Per Mosca, mantenere il controllo militare sul Donbass e le sue “repubbliche popolari”, pur perdendo il resto dell’Ucraina, può costituire comunque una vittoria e un tassello in più di quell’“arco d’instabilità” (Transnistria, Crimea, Abkhazia, Ossezia del Sud, Nagorno-Karabakh) di cui il Cremlino ha favorito il consolidamento per garantirsi a medio termine l’ultima parola sugli affari interni dei paesi del suo “estero vicino”. Per Kiev, il suo governo, e la sua popolazione, che tanto hanno investito a livello di risorse e di capitale politico nell’avvicinamento all’Europa, uno scenario transnistriano per il Donbass significherebbe rinunciare almeno temporaneamente ad una integrità territoriale già inesistente in cambio del mantenimento dell’indipendenza e della sovranità: questa potrebbe essere una soluzione politicamente più accettabile (malgrado i costi economici della perdita di una regione ad alta capacità industriale) rispetto a una reintegrazione che affidi ai ribelli dell’est, e ai loro sponsor a Mosca, l’ultima parola sugli affari interni dell’Ucraina in modo istituzionalizzato e a tempo indefinito.

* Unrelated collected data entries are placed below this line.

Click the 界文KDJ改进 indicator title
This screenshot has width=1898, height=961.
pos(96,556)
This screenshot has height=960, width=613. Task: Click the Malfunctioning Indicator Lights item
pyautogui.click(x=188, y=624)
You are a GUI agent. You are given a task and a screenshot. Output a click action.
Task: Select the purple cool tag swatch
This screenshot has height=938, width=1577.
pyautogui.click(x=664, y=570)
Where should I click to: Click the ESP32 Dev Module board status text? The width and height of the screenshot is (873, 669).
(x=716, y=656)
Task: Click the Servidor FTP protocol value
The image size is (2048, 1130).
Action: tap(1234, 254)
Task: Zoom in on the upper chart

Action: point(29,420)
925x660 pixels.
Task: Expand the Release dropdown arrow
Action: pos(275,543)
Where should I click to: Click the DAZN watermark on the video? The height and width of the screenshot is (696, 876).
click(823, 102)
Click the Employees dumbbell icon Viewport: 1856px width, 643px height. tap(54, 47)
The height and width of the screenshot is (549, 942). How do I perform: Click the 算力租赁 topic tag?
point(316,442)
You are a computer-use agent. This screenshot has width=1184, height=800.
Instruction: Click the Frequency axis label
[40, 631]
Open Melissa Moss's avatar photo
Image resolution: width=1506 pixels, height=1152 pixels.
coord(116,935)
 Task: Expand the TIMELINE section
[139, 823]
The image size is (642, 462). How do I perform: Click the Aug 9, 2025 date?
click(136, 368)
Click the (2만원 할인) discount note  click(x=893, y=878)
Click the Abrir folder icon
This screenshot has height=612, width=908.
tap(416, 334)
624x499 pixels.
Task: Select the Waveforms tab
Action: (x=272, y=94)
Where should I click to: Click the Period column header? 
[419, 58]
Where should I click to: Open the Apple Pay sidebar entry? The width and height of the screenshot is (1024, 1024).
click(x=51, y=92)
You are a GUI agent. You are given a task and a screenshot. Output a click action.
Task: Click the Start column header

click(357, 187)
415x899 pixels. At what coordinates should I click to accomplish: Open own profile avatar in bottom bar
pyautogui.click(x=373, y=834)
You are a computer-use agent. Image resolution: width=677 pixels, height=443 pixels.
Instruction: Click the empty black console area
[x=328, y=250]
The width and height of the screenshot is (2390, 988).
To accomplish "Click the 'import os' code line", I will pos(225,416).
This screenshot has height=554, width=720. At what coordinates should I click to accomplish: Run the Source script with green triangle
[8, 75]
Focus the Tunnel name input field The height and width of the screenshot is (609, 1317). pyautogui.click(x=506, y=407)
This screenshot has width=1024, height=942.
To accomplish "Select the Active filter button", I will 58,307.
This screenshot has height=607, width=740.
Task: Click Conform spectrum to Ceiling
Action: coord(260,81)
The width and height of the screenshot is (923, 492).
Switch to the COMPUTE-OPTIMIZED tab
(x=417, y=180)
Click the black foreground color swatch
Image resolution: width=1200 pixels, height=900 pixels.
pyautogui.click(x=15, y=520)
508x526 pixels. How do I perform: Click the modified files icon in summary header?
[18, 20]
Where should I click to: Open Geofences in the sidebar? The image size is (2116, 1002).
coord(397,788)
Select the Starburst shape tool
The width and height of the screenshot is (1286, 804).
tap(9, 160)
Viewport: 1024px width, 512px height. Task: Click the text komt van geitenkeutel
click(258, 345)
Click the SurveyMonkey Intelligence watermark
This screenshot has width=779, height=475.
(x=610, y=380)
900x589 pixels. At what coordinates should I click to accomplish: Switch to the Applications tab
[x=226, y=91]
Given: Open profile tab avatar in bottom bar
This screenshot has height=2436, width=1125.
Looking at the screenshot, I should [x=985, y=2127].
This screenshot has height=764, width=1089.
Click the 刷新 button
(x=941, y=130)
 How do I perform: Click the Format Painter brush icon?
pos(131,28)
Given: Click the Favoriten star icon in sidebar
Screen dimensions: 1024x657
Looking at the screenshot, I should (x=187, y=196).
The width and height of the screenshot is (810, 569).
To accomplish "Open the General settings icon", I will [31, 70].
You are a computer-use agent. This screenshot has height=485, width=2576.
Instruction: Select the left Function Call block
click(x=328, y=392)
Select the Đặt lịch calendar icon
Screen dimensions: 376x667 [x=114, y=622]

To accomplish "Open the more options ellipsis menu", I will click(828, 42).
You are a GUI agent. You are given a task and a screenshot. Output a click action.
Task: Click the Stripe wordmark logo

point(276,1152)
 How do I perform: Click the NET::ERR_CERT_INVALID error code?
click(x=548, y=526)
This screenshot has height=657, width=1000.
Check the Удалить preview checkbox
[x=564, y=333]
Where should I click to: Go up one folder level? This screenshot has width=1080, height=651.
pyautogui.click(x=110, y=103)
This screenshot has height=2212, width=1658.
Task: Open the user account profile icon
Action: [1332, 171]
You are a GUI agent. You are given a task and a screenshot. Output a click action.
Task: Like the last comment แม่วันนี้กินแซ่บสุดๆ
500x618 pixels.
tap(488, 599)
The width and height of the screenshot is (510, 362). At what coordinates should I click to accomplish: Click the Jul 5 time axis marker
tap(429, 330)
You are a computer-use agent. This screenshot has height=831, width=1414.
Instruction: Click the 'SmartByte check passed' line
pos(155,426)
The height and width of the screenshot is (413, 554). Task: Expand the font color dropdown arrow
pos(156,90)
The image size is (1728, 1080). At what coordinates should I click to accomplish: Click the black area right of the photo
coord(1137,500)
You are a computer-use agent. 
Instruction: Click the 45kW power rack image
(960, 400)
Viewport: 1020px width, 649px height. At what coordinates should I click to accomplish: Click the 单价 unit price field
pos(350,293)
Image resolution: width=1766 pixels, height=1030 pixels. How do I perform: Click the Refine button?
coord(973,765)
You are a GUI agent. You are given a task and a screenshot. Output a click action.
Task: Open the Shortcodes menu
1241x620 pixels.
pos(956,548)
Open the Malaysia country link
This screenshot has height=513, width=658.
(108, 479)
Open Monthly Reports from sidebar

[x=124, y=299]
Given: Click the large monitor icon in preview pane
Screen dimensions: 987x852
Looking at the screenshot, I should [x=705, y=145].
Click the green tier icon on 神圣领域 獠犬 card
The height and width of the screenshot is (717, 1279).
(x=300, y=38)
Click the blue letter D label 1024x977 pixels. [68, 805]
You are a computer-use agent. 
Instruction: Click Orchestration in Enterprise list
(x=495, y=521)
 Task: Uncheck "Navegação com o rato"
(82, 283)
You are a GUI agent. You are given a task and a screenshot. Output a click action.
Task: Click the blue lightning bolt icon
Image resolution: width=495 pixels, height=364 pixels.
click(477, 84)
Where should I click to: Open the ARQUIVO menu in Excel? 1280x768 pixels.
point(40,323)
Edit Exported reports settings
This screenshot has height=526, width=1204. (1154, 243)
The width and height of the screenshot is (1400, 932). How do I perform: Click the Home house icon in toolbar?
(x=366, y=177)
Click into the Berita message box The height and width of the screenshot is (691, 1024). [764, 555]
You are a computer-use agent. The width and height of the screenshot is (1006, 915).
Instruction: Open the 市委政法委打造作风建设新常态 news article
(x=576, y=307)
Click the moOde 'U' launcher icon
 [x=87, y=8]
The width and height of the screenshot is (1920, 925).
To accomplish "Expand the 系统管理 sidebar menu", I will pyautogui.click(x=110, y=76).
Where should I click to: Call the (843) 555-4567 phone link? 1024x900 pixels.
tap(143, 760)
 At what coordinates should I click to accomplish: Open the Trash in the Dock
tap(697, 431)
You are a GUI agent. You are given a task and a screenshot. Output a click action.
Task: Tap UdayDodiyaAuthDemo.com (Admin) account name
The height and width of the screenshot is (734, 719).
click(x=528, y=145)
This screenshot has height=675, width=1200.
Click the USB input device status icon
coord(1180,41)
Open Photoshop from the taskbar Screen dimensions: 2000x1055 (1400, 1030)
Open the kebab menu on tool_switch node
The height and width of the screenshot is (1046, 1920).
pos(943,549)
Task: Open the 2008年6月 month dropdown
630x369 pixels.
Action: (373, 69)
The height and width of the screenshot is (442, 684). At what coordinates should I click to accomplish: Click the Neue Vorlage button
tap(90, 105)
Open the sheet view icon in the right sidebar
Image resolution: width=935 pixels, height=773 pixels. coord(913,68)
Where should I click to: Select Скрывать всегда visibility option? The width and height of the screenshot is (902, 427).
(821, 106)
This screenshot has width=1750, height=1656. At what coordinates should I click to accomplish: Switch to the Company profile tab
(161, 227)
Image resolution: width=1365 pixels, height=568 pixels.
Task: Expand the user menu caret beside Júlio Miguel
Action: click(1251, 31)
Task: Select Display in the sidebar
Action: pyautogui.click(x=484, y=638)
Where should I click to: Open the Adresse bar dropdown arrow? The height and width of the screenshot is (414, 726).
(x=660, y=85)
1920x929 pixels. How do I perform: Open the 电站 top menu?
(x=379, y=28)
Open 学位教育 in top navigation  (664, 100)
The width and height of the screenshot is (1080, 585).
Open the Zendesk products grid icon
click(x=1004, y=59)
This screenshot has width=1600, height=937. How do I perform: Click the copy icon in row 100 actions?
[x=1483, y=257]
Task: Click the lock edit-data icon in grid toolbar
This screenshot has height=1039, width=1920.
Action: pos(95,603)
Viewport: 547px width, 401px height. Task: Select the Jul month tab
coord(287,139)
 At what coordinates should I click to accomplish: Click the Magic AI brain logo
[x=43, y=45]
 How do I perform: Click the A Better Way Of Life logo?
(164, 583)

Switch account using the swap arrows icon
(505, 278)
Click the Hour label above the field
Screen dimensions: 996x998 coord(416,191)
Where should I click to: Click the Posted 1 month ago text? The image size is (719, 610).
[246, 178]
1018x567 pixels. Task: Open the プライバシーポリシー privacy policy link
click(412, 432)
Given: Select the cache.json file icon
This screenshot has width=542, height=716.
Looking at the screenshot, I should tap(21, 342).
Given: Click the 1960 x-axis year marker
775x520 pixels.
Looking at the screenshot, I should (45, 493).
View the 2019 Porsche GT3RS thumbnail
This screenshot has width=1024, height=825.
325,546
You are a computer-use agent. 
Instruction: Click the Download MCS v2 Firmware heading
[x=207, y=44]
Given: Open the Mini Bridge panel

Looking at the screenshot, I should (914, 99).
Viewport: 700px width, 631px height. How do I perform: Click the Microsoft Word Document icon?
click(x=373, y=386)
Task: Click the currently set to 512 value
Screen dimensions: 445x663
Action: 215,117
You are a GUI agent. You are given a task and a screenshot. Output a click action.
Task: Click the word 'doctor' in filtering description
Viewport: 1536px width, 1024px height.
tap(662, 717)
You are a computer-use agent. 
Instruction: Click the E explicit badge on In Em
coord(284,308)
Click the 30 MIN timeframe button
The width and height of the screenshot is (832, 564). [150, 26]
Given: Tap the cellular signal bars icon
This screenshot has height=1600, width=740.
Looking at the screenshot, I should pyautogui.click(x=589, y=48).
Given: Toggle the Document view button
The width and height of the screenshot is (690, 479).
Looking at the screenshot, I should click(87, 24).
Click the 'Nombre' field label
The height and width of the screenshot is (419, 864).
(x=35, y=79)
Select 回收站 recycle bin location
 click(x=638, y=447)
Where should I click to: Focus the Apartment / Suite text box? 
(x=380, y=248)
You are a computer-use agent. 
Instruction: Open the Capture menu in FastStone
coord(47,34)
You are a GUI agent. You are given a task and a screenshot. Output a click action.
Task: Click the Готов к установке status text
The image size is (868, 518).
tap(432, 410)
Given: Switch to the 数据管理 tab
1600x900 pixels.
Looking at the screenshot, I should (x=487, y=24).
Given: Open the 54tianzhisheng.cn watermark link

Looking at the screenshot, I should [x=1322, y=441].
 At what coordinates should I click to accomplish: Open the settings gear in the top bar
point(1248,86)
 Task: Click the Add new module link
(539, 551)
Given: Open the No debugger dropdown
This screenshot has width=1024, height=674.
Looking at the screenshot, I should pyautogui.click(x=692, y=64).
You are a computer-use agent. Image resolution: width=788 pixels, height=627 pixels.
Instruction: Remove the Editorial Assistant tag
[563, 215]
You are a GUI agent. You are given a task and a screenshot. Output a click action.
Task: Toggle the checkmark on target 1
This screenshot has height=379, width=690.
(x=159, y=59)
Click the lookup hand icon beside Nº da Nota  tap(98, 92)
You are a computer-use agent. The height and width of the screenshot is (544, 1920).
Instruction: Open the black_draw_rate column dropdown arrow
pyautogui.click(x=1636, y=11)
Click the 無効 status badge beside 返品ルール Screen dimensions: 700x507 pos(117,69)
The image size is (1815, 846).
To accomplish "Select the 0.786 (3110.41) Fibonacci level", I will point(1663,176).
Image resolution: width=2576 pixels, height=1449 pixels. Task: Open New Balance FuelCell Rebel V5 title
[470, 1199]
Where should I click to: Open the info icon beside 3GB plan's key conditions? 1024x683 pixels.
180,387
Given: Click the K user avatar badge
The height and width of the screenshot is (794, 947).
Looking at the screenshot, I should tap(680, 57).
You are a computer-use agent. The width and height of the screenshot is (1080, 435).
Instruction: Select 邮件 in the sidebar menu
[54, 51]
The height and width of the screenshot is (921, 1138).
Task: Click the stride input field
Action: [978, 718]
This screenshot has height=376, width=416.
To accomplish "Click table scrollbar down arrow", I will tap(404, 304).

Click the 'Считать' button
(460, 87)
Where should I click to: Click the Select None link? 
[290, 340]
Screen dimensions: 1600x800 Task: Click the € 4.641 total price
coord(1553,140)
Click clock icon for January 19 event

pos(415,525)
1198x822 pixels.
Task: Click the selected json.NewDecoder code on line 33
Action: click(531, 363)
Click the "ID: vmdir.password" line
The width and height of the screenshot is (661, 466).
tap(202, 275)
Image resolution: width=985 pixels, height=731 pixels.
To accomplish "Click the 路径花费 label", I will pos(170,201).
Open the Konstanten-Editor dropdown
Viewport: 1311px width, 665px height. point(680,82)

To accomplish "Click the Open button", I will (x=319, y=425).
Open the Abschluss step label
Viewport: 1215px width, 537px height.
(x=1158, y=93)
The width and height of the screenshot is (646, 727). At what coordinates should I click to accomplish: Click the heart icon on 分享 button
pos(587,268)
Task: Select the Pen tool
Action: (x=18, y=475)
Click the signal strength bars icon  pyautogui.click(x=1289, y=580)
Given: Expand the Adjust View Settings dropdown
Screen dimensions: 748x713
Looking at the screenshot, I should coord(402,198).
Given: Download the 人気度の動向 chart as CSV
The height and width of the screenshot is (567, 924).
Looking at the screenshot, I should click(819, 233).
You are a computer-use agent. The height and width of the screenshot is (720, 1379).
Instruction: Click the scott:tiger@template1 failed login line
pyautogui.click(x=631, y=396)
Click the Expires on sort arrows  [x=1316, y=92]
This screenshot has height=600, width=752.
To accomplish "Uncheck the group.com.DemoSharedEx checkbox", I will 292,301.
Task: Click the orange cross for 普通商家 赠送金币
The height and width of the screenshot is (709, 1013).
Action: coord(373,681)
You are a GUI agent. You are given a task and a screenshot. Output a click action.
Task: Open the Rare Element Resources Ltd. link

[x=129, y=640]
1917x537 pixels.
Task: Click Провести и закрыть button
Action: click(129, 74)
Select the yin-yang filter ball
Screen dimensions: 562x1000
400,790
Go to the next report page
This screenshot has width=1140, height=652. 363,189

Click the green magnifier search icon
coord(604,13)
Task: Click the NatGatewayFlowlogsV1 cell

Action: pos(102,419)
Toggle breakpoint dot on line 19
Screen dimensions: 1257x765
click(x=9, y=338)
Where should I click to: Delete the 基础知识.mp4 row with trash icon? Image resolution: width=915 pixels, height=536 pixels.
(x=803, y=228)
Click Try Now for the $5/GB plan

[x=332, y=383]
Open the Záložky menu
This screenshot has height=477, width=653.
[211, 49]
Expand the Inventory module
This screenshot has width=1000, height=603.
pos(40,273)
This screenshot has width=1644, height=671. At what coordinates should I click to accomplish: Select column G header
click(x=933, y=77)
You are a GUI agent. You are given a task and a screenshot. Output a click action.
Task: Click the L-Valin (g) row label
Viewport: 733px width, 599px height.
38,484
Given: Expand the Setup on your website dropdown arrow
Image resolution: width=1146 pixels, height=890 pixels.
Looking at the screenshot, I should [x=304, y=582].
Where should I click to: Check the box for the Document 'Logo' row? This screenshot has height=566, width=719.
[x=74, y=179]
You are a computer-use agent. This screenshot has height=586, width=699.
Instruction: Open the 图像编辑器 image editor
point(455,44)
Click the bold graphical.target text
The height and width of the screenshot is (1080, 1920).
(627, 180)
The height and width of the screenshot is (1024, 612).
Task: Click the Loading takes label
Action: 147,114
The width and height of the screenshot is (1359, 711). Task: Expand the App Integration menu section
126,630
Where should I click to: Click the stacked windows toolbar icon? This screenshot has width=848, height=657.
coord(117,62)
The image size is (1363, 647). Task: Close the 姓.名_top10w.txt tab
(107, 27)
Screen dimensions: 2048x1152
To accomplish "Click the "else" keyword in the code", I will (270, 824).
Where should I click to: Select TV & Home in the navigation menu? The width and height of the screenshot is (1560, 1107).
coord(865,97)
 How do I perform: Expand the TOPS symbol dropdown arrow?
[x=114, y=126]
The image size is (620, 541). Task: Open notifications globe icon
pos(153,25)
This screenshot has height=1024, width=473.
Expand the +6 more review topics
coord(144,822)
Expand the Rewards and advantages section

[1] l’Ucraina si è dichiarata “stato permanentemente neutrale, che non partecipa a blocchi militari”, oltre che denuclearizzato (sulla scelta non-nucleare dell’Ucraina indipendente, si veda Davide Denti, “Counterproliferation revisited, 2013, su Academia.edu) con la Dichiarazione di Sovranità del 1990 (art.9) su cui si basa poi la Costituzione del 1996, politica poi riconfermata nel 2010. Kiev mantiene con la NATO un livello di relazioni blando, pari a quello tra NATO e Russia, per entrambe basato sugli accordi di Partnership for Peace del 1994. Inoltre, a seguito della legge del 2012 sui diritti delle minoranze, la lingua russa è ufficiale in molteplici regioni dell’Ucraina in cui è usata da oltre il 10% della popolazione, incluse Donetsk e Lugansk, oltre che Sebastopoli. Tale legge è stata anzi criticata (anche dal Consiglio d’Europa) per l’alta soglia percentuale richiesta, che proteggerebbe solo il russo a discapito dei diritti delle minoranze più piccole. Nonostante il dibattito parlamentare e le voci a questo proposito, tale legge non è stata abrogata dalla nuova amministrazione Yatsenyuk/Turchynov del 2014 ed è ancora in vigore.